Decision Date: April 8, 1999
Panel: Toby Vigod, Dr. Robert Cameron, Helmet Klughammer
Keywords: Pesticide Control Act – s. 6; Pesticide Control Act Regulation – s. 16; Canadian Earthcare Society v. EAB; Islands Protection Society v. B.C. EAB; glyphosate; Roundup; triclopyr; Garlon 4; DRASTIC pesticide model; partition coefficient; B.C. Environment Handbook for Pesticide Applicators and Dispensers
The City of Parksville, Regional District of Nanaimo, Cowichan Valley Regional District, and several individuals (“the Appellants”) appealed a decision of the Deputy Administrator to issue a Pesticide Use Permit to CP Rail, for spraying herbicides on certain railway tracks on Vancouver Island. Their grounds for appeal involved issues of adverse effect to human health or the environment, availability of alternative methods of vegetation control, and adequacy of notification and consultation. The Appellants sought an order that the Permit be cancelled. The appeal was heard together with CP Rail’s appeal of the Permit on other grounds [see 98-PES-08(b)].
Adopting the test established in the case law, the Board found that, to be successful, the Appellants needed to show that the proposed herbicide application would cause an unreasonable adverse effect to human health or the environment. The Board found that the existence of aquifers in the region, and the fact that a large population relied on groundwater for drinking water, warranted a precautionary approach to the application of the herbicides. Due in part to its conclusion that any glyphosate that got into the ballast would be bound up by fine soil particles, the Board had a reasonable level of confidence that drinking water supplies would not be adversely affected by the proposed spraying of Roundup, and also found that the 10 metre pesticide free zone (“PFZ”) was an adequate safeguard to protect aquatic life. Similarly, the Board found that the use of Garlon 4 would not cause an adverse impact on human health and the environment. However, the Board made several amendments to the Permit, including requiring a 100 metre PFZ from water intakes and domestic wells for mixing and loading of the herbicides, extending the PFZ for Roundup where the general 10 metre PFZ had been relaxed, requiring that no herbicide be applied to blackberry or raspberry plants between the months of April and September, and requiring that the CP Rail consult with Parks officials to determine if portions of the track going through provincial parks should be sprayed. The Board also found that buffer zones did not need to be specified in the Permit, reduced the treatment area and total quantity allowed for Roundup, and recommended that the Ministry of Environment, Lands & Parks (“MELP”) give the Permit priority for monitoring.
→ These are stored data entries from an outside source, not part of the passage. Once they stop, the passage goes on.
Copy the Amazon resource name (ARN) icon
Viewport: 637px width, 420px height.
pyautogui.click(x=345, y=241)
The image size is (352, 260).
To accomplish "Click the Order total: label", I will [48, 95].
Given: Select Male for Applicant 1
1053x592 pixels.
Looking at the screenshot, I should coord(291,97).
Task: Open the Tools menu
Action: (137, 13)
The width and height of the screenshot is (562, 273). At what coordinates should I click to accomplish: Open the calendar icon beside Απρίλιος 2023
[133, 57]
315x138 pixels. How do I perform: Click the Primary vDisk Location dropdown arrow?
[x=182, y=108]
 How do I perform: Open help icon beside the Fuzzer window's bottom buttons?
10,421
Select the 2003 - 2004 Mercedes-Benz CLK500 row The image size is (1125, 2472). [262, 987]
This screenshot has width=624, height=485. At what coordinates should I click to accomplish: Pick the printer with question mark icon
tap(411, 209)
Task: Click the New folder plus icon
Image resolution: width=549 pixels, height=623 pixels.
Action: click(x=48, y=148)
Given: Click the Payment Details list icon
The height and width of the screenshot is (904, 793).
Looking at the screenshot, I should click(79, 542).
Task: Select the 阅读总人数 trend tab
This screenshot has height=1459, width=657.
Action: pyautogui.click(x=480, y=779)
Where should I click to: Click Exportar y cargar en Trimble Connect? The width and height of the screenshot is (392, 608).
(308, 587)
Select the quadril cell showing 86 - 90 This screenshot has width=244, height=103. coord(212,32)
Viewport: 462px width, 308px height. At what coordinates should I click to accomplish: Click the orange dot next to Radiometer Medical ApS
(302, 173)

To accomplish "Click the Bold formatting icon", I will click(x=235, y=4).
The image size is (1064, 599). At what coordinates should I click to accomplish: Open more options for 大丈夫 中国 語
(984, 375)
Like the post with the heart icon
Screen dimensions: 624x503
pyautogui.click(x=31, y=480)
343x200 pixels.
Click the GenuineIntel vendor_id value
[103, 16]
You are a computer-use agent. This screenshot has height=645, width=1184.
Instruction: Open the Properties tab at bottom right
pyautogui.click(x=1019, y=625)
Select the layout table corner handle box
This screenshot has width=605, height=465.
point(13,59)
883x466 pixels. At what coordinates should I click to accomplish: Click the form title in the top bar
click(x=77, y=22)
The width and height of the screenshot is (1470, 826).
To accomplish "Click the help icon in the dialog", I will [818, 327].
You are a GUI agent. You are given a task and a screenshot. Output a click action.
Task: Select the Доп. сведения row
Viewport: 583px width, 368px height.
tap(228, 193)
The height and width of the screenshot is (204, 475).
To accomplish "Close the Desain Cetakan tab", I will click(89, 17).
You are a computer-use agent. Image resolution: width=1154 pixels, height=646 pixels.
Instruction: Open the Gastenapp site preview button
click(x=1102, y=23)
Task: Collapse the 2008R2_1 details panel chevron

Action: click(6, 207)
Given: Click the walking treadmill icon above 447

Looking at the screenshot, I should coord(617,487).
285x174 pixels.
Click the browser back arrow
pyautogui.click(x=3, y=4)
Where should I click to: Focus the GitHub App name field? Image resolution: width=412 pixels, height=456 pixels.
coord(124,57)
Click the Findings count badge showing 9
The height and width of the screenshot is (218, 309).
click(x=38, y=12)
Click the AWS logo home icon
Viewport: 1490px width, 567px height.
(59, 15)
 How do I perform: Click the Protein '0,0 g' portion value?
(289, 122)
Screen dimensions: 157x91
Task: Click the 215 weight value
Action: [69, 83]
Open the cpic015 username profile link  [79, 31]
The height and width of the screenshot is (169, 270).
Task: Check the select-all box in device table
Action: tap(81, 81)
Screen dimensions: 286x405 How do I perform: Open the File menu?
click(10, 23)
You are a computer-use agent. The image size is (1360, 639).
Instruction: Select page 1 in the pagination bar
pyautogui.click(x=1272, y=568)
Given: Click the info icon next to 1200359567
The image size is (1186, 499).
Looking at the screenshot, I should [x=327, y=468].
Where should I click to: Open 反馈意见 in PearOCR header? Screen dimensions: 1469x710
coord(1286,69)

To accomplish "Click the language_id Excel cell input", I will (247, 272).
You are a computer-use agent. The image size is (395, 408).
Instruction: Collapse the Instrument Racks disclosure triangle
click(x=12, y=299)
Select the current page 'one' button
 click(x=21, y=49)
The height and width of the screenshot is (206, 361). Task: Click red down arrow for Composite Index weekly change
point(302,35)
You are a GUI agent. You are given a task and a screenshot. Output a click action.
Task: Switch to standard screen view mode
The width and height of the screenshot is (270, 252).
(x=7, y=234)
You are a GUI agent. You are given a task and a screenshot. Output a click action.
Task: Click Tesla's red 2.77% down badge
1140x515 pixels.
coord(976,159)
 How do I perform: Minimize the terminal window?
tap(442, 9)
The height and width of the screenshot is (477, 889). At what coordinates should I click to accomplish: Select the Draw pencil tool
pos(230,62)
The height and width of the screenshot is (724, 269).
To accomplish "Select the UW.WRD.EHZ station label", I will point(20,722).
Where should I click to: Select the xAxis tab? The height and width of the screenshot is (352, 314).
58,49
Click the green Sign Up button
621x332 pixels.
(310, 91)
Given that the steam machine previously used by CP Rail did not work and that it had not been effective in removing vegetation cover, the Board found that the Appellants had not established that steam was a viable alternative to herbicide application. The Board also found that adequate notification had occurred, but recommended that MELP amend the Pesticide Control Act Regulation to require that notification of application of major pesticide use permits be given to municipalities in the areas affected by the proposed spraying. The Panel found that any aboriginal rights to harvest berries along the railway, should they exist, would not be subject to an unreasonable adverse impact.
The Panel upheld the Permit subject to several amendments and referred it back to the Deputy Administrator with directions. The appeal was dismissed.